YOUR TASK: Pick out every line in the items below that contains the string "agent", and copy each one.

EXERCISE DATA:
○ ○ ○

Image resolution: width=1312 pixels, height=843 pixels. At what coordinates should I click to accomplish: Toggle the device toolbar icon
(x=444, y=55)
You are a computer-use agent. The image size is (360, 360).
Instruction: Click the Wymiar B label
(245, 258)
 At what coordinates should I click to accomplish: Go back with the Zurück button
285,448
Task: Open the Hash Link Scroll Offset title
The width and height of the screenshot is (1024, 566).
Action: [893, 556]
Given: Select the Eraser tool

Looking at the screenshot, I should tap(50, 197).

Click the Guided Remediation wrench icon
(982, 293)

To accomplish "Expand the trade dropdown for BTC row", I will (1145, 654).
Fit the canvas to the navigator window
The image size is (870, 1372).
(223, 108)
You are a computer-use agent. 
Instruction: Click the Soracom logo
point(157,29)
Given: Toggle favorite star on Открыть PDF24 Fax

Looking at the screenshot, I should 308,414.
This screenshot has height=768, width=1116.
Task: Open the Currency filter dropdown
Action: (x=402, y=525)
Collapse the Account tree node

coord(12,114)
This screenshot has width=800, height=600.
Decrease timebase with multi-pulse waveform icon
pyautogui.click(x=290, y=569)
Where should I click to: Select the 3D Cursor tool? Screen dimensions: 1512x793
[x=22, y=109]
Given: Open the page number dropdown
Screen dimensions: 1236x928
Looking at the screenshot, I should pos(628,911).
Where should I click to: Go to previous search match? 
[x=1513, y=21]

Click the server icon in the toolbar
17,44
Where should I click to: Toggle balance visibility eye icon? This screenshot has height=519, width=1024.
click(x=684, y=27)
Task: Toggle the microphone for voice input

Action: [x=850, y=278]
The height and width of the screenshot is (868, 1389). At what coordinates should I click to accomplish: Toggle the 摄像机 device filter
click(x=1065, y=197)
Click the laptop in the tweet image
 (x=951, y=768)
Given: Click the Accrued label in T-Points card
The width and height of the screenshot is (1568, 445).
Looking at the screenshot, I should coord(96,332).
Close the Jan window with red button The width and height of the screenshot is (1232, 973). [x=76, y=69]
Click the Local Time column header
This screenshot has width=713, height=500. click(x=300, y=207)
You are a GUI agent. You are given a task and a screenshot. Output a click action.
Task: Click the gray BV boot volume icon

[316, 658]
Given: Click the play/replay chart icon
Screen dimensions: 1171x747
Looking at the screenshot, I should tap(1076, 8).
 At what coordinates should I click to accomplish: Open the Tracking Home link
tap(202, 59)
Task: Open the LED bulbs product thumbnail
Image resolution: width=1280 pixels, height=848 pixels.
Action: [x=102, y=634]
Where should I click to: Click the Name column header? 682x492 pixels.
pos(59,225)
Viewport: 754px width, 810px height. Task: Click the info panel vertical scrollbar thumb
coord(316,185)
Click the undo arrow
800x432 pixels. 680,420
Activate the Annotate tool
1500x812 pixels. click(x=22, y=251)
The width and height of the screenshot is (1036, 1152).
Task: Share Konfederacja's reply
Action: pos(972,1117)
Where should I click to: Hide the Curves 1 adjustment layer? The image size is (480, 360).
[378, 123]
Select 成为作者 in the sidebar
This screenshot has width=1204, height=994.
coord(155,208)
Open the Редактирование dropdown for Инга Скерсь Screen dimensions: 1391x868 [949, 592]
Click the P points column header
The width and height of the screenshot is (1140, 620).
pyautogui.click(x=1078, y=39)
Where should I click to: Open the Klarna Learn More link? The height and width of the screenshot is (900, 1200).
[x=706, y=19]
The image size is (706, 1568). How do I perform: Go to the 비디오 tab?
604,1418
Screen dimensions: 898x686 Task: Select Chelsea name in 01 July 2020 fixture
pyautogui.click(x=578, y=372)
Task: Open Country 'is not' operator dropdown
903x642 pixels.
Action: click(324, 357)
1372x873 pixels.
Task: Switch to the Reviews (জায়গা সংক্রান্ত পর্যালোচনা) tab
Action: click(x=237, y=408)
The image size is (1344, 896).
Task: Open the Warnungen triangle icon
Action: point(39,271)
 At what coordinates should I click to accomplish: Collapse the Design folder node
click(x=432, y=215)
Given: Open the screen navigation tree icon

○ ○ ○

TASK SOLUTION:
You are a computer-use agent. The image size is (360, 360).
You are a computer-use agent. 
You are a GUI agent. You are given a task and a screenshot. Output a click action.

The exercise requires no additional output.